For the reasons set forth above, appellant's first, second and fourth assignments of error are overruled.
In his third assignment of error, appellant claims that Central is estopped from asserting its claim for $7,000 because Davis, acting as Central's agent, prepared an invoice for the transaction reflecting a $7,000 credit. It is appellant's position that Davis, as an employee and vice-president, had the authority to bind Central as its agent.

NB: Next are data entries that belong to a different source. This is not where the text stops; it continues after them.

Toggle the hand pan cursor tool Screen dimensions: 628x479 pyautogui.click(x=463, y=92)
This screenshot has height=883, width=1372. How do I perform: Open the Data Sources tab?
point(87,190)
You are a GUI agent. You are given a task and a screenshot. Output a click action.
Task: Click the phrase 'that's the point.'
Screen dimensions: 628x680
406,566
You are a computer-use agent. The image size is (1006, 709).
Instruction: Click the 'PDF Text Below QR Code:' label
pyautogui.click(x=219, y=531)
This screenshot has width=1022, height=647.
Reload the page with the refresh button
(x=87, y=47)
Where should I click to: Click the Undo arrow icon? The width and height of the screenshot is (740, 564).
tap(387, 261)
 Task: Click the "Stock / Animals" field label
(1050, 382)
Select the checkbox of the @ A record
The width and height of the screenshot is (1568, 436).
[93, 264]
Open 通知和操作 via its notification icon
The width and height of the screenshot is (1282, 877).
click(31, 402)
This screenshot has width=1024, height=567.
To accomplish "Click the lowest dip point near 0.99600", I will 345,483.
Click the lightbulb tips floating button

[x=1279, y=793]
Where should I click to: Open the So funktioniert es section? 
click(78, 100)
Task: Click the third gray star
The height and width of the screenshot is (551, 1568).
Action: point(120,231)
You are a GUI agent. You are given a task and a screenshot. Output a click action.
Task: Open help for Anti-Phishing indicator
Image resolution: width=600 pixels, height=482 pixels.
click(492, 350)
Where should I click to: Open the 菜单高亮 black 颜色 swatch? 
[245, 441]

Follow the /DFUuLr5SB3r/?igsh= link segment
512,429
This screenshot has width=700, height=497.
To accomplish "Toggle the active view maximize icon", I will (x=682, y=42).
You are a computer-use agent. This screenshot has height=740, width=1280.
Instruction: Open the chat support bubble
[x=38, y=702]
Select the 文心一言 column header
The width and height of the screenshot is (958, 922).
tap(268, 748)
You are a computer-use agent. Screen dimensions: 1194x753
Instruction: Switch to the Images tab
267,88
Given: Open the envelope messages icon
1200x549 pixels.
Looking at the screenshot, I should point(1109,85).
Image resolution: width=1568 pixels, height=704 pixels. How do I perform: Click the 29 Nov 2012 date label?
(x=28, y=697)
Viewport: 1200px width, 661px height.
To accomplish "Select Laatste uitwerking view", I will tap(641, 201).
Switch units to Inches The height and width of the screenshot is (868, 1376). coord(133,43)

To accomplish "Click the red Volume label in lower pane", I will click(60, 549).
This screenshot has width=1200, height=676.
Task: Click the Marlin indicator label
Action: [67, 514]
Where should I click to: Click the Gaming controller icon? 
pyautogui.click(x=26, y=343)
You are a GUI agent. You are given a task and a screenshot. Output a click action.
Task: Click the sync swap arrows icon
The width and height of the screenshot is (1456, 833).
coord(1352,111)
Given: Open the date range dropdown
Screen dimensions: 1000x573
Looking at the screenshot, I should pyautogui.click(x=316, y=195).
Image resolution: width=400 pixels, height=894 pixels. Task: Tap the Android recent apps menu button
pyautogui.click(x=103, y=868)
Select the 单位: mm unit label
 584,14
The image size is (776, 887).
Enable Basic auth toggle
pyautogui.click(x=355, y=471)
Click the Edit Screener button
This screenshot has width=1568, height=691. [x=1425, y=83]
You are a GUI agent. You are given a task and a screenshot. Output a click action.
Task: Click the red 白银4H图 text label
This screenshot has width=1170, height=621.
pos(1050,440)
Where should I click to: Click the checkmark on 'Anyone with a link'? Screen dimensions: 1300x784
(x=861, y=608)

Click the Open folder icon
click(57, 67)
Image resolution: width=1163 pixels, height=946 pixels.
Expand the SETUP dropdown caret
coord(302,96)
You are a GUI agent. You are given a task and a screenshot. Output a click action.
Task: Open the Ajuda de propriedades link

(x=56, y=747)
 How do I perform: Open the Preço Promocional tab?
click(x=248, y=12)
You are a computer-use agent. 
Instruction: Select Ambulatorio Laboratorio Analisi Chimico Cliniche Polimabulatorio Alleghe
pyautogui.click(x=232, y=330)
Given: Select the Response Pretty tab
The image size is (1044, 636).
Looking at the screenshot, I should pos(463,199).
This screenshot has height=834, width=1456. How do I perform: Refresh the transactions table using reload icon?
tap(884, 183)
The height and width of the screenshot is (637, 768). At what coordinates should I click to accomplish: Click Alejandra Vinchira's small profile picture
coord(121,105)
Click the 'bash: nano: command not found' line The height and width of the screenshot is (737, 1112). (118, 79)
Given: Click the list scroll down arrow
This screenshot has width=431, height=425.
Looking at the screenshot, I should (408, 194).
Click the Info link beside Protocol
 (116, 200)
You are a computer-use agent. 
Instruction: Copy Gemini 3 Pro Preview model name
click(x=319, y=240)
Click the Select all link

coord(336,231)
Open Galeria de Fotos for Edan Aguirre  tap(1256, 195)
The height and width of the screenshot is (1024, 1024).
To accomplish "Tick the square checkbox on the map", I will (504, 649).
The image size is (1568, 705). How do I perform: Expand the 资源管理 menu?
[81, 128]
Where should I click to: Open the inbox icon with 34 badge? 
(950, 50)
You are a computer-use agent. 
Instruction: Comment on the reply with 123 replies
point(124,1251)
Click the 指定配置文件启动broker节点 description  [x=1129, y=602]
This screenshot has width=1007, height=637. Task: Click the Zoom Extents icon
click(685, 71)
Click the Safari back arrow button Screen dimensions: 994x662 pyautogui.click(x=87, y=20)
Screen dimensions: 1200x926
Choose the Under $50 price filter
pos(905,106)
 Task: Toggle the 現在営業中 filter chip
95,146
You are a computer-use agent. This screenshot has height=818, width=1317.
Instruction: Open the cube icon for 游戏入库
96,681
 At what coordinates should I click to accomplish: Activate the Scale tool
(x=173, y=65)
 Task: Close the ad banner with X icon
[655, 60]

When Moreland discovered the credit Davis gave to appellant, he quickly disavowed it and demanded that Davis collect full payment. Moreland also testified that Davis had no authority to extend credit to any customer, especially for Davis' own debts. Thus, Davis' transaction with appellant constituted an unauthorized act which cannot bind Central, as the principal, unless it was done with Central's full knowledge and understanding accompanied by a manifestation of the principal's intention to ratify the unauthorized transaction. Meyer v. Klensch (1961), 114 Ohio App. 4, 18 O.O.2d 261, 175 N.E.2d 870.
The burden to prove the existence of an agency relationship lies with the party who asserts the agency's existence. Avon Lake City School Dist. v. Ohio Dept. of Taxation (1989), 55 Ohio App.3d 171, 174, 563 N.E.2d 754, 758. The evidence presented below fails to show that Davis' extension of credit to appellant was authorized by Moreland or Central, and indicates that the extension of credit was promptly repudiated. Since neither Moreland nor Central ratified Davis' unauthorized act, there is no agency relationship and Moreland and Central were not estopped from asserting a claim against appellant for the $7,000 balance. Appellant's third assignment of error is overruled.
Judgment affirmed.
WILLIAM W. YOUNG and WALSH, JJ., concur.